Saved data entries

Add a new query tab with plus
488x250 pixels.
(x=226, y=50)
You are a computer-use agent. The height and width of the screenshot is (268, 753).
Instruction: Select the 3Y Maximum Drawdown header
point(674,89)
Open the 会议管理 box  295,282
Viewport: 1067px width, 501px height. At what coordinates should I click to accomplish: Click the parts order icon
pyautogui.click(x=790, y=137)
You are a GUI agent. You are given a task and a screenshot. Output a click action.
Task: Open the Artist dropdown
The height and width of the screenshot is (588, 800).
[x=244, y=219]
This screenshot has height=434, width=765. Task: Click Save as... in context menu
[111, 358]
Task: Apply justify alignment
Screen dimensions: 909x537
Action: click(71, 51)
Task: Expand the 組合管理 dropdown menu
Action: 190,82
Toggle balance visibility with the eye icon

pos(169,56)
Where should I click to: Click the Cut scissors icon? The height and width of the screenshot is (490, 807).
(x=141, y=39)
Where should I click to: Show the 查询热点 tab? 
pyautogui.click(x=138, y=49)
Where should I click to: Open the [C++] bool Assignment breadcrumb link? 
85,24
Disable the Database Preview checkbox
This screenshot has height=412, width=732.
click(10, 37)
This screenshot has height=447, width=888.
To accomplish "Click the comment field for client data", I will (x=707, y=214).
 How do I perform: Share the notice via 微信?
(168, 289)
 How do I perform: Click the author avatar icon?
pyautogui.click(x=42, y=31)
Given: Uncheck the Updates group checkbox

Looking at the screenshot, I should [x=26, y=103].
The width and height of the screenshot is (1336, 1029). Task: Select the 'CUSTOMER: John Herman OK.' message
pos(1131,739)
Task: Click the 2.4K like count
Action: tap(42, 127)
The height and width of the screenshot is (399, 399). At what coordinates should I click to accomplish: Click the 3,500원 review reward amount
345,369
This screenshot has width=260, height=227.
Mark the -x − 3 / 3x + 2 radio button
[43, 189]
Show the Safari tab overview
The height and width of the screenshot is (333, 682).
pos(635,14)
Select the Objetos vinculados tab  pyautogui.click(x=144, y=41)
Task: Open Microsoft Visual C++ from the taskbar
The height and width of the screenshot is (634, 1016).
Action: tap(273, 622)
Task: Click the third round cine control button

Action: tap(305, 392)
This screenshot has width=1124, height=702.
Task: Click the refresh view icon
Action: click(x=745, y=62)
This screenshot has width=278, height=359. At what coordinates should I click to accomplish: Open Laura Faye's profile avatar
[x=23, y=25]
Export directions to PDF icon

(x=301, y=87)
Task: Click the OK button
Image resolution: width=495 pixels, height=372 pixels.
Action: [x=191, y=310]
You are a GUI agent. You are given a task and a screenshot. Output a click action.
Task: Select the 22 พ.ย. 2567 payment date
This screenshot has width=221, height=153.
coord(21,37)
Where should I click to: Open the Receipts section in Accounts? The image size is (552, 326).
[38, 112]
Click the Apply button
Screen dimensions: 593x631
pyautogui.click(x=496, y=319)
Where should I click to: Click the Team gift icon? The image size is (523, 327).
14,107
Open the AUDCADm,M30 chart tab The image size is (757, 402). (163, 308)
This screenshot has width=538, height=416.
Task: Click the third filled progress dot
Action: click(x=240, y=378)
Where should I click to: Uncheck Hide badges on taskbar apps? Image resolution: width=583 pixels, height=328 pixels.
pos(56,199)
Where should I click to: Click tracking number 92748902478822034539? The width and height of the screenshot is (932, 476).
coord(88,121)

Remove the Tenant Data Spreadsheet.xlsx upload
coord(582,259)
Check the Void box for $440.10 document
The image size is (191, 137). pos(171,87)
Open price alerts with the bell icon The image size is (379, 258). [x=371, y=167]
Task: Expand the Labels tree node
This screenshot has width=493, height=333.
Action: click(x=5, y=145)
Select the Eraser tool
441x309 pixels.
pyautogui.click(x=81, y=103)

[WHAT THE TASK REQUIRES]
Please tally the lines of the entries that contain the string "Apply" and reply with the count alone.

[THE ANSWER]
2